Monday, 21 December 2009

Broken Britain: the land where actions have no consequences

Our local paper ran the following headline this week: “We’ve been gagged!” A judge had ordered them not to name a fourteen-year old who stabbed another boy six times. The judge reportedly said he had to take the boy’s age into account.


Why? What possible excuse could there be for not naming this vicious little shit? The VLS, who was on bail for robbery, and wearing an electronic tag, was given a three-year supervision order.

“Broken Britain” in a nutshell! You’re on bail for robbery, you go out armed with a knife, you stab someone six times – and the criminal justice system let’s you saunter out of the courtroom, having first made sure the rest of us won’t be able to identify you. Because you’re just a little kiddie-wiinkle. Ahhh!  

Now, executing a handbrake turn in the car I just stole “‘cos I felt like it, right?”, should schools teach citizenship and anger management and suchlike? 

As a right-winger, I should be horrified at what seems pretty evidently another attempt by the Left to engineer new and improved human beings eager to hand over an ever-larger proportion of their income to Labour chancellors to piss away on the engorged public sector, and to more readily accept the repulsive anti-social behaviour of so many of its “clients”. I suppose if it includes teaching delinquents that they have responsibilities as well as seemingly limitless rights, it might not be a bad thing. I suspect in practice it’ll mainly consist of teachers giving the teenaged louts and trollops they have rendered ineducable yet more ready-made excuses for their ill-mannered, foul-mouthed, and increasingly violent behaviour. 

But there is one important life lesson schools – and parents – might usefully teach their little darlings: “Actions have consequences”.

It sounds simple, doesn’t it? That’s because it is. 

In some ways, I’m a relaxed liberal: I believe people should be encouraged to behave well, but given enough personal freedom to make wrong choices. Where I differ – it appears – from many modern liberals is in believing that, once you’ve made a choice to behave badly, the consequences for so choosing should be severe enough to have at least some  chance of deterring you from behaving badly again, and deterring others from following your example.

What is the point of teaching civics lessons in school if the criminal justice system so often teaches exactly the opposite lesson?
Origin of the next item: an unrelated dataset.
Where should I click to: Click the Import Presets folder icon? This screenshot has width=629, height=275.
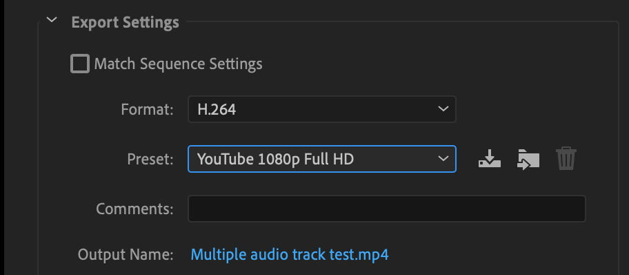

I’d be astonished if the lesson the VLS takes away from his little spot of bother is that his actions, no matter how disgusting, have absolutely no consequences whatsoever

I’ve been bemused for years by the refusal to name teenage criminals, where there would be no adverse affect on their victims. Because it might affect the criminal’s chances in life?Their choice! Because it might embarrass their parents? Don’t care! Something to do with human rights? They’re the ones violating human rights!

Mind you, if you’re attacked in your own home, chase the criminal and attack them, thenyou’ll face consequences. Three and a half year’s worth. The man who attacked you, it goes without saying, walks away a free, if somewhat confused, man.

Funny old world. When it comes to making sense of it, kids, you’re on your own  - the adults who should be teaching you that actions have consequences evidently don’t believe a word of it!